**** Supplied information ****

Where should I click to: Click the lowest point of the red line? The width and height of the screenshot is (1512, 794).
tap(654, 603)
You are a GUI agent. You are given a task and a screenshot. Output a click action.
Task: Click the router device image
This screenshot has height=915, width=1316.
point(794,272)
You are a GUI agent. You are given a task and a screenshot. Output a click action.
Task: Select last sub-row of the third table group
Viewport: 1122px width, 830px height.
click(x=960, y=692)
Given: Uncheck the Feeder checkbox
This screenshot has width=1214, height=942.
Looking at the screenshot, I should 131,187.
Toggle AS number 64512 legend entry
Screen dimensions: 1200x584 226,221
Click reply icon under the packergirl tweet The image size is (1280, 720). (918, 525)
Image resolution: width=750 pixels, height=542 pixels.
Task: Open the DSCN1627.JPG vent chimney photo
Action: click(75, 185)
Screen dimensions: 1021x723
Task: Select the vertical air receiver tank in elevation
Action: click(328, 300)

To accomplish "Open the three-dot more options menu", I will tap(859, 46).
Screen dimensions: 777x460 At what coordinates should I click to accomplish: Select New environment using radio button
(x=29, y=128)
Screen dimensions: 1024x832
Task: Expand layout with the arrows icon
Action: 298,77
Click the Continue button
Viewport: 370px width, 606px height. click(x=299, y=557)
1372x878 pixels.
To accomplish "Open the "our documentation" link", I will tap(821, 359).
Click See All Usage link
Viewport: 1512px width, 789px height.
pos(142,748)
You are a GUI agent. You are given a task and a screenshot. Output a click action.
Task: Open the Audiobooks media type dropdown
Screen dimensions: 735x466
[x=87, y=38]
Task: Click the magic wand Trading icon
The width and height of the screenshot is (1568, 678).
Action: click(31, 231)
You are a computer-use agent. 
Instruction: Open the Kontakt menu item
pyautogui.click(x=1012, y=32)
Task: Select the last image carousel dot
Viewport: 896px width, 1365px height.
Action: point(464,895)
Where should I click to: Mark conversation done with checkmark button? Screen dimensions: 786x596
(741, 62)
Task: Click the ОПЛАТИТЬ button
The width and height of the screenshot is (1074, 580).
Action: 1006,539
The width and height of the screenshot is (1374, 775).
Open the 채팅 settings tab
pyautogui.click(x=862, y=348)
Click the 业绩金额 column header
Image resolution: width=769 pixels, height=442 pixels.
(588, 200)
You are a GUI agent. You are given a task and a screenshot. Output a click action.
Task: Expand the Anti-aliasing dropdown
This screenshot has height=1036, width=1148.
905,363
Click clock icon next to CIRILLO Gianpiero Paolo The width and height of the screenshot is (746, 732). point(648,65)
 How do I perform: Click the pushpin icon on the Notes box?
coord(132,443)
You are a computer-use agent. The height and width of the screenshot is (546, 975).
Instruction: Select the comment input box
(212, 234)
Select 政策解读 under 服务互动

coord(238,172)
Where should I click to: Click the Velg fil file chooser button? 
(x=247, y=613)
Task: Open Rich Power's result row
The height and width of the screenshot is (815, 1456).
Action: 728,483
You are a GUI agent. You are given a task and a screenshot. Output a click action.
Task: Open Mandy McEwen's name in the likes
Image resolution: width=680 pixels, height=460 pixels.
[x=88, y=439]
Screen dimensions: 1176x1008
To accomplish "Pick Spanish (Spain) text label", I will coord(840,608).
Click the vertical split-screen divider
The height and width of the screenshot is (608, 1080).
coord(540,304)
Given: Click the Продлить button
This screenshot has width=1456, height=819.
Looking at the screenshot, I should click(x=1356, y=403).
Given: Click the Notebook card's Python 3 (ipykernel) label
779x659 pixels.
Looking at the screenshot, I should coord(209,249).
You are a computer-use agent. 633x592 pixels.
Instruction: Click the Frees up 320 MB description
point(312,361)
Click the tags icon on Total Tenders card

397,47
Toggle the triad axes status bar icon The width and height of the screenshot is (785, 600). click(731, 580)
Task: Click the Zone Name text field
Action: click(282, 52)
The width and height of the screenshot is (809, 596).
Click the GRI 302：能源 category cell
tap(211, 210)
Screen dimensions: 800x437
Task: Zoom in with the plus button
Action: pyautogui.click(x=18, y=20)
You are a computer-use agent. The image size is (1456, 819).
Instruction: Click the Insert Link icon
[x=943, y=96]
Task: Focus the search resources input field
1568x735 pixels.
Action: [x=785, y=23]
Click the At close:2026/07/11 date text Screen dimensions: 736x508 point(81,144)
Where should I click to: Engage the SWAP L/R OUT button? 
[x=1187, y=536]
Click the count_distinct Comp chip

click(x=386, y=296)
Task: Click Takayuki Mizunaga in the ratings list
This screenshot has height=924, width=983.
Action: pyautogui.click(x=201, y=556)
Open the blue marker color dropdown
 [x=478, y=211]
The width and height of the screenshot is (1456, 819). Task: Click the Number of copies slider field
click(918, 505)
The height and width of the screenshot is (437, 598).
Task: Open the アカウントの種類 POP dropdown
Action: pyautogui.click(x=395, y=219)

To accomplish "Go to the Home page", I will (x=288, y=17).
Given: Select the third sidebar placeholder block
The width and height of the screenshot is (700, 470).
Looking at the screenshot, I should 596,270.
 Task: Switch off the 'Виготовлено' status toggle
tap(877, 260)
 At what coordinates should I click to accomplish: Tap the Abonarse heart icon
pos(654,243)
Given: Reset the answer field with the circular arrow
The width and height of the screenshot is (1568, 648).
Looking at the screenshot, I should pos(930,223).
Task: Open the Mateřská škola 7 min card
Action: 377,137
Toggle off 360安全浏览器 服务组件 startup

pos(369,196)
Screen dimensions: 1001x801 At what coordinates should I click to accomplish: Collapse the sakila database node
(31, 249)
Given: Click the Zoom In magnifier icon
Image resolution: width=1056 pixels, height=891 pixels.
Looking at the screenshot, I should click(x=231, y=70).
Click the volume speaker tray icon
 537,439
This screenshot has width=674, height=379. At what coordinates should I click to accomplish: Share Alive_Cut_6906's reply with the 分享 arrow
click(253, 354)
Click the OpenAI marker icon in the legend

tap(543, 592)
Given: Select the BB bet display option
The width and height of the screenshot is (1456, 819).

****

### Directive:
Copy out every item above line for line, with no changes.

### Answer:
Where should I click to: Click the lowest point of the red line? The width and height of the screenshot is (1512, 794).
tap(654, 603)
You are a GUI agent. You are given a task and a screenshot. Output a click action.
Task: Click the router device image
This screenshot has height=915, width=1316.
point(794,272)
You are a GUI agent. You are given a task and a screenshot. Output a click action.
Task: Select last sub-row of the third table group
Viewport: 1122px width, 830px height.
click(x=960, y=692)
Given: Uncheck the Feeder checkbox
This screenshot has width=1214, height=942.
Looking at the screenshot, I should 131,187.
Toggle AS number 64512 legend entry
Screen dimensions: 1200x584 226,221
Click reply icon under the packergirl tweet The image size is (1280, 720). (918, 525)
Image resolution: width=750 pixels, height=542 pixels.
Task: Open the DSCN1627.JPG vent chimney photo
Action: click(75, 185)
Screen dimensions: 1021x723
Task: Select the vertical air receiver tank in elevation
Action: click(328, 300)

To accomplish "Open the three-dot more options menu", I will tap(859, 46).
Screen dimensions: 777x460 At what coordinates should I click to accomplish: Select New environment using radio button
(x=29, y=128)
Screen dimensions: 1024x832
Task: Expand layout with the arrows icon
Action: 298,77
Click the Continue button
Viewport: 370px width, 606px height. click(x=299, y=557)
1372x878 pixels.
To accomplish "Open the "our documentation" link", I will tap(821, 359).
Click See All Usage link
Viewport: 1512px width, 789px height.
pos(142,748)
You are a GUI agent. You are given a task and a screenshot. Output a click action.
Task: Open the Audiobooks media type dropdown
Screen dimensions: 735x466
[x=87, y=38]
Task: Click the magic wand Trading icon
The width and height of the screenshot is (1568, 678).
Action: click(31, 231)
You are a computer-use agent. 
Instruction: Open the Kontakt menu item
pyautogui.click(x=1012, y=32)
Task: Select the last image carousel dot
Viewport: 896px width, 1365px height.
Action: point(464,895)
Where should I click to: Mark conversation done with checkmark button? Screen dimensions: 786x596
(741, 62)
Task: Click the ОПЛАТИТЬ button
The width and height of the screenshot is (1074, 580).
Action: 1006,539
The width and height of the screenshot is (1374, 775).
Open the 채팅 settings tab
pyautogui.click(x=862, y=348)
Click the 业绩金额 column header
Image resolution: width=769 pixels, height=442 pixels.
(588, 200)
You are a GUI agent. You are given a task and a screenshot. Output a click action.
Task: Expand the Anti-aliasing dropdown
This screenshot has height=1036, width=1148.
905,363
Click clock icon next to CIRILLO Gianpiero Paolo The width and height of the screenshot is (746, 732). point(648,65)
 How do I perform: Click the pushpin icon on the Notes box?
coord(132,443)
You are a computer-use agent. The height and width of the screenshot is (546, 975).
Instruction: Select the comment input box
(212, 234)
Select 政策解读 under 服务互动

coord(238,172)
Where should I click to: Click the Velg fil file chooser button? 
(x=247, y=613)
Task: Open Rich Power's result row
The height and width of the screenshot is (815, 1456).
Action: 728,483
You are a GUI agent. You are given a task and a screenshot. Output a click action.
Task: Open Mandy McEwen's name in the likes
Image resolution: width=680 pixels, height=460 pixels.
[x=88, y=439]
Screen dimensions: 1176x1008
To accomplish "Pick Spanish (Spain) text label", I will coord(840,608).
Click the vertical split-screen divider
The height and width of the screenshot is (608, 1080).
coord(540,304)
Given: Click the Продлить button
This screenshot has width=1456, height=819.
Looking at the screenshot, I should click(x=1356, y=403).
Given: Click the Notebook card's Python 3 (ipykernel) label
779x659 pixels.
Looking at the screenshot, I should coord(209,249).
You are a computer-use agent. 633x592 pixels.
Instruction: Click the Frees up 320 MB description
point(312,361)
Click the tags icon on Total Tenders card

397,47
Toggle the triad axes status bar icon The width and height of the screenshot is (785, 600). click(731, 580)
Task: Click the Zone Name text field
Action: click(282, 52)
The width and height of the screenshot is (809, 596).
Click the GRI 302：能源 category cell
tap(211, 210)
Screen dimensions: 800x437
Task: Zoom in with the plus button
Action: pyautogui.click(x=18, y=20)
You are a computer-use agent. The image size is (1456, 819).
Instruction: Click the Insert Link icon
[x=943, y=96]
Task: Focus the search resources input field
1568x735 pixels.
Action: [x=785, y=23]
Click the At close:2026/07/11 date text Screen dimensions: 736x508 point(81,144)
Where should I click to: Engage the SWAP L/R OUT button? 
[x=1187, y=536]
Click the count_distinct Comp chip

click(x=386, y=296)
Task: Click Takayuki Mizunaga in the ratings list
This screenshot has height=924, width=983.
Action: pyautogui.click(x=201, y=556)
Open the blue marker color dropdown
 [x=478, y=211]
The width and height of the screenshot is (1456, 819). Task: Click the Number of copies slider field
click(918, 505)
The height and width of the screenshot is (437, 598).
Task: Open the アカウントの種類 POP dropdown
Action: pyautogui.click(x=395, y=219)

To accomplish "Go to the Home page", I will (x=288, y=17).
Given: Select the third sidebar placeholder block
The width and height of the screenshot is (700, 470).
Looking at the screenshot, I should 596,270.
 Task: Switch off the 'Виготовлено' status toggle
tap(877, 260)
 At what coordinates should I click to accomplish: Tap the Abonarse heart icon
pos(654,243)
Given: Reset the answer field with the circular arrow
The width and height of the screenshot is (1568, 648).
Looking at the screenshot, I should pos(930,223).
Task: Open the Mateřská škola 7 min card
Action: 377,137
Toggle off 360安全浏览器 服务组件 startup

pos(369,196)
Screen dimensions: 1001x801 At what coordinates should I click to accomplish: Collapse the sakila database node
(31, 249)
Given: Click the Zoom In magnifier icon
Image resolution: width=1056 pixels, height=891 pixels.
Looking at the screenshot, I should click(x=231, y=70).
Click the volume speaker tray icon
 537,439
This screenshot has width=674, height=379. At what coordinates should I click to accomplish: Share Alive_Cut_6906's reply with the 分享 arrow
click(253, 354)
Click the OpenAI marker icon in the legend

tap(543, 592)
Given: Select the BB bet display option
The width and height of the screenshot is (1456, 819).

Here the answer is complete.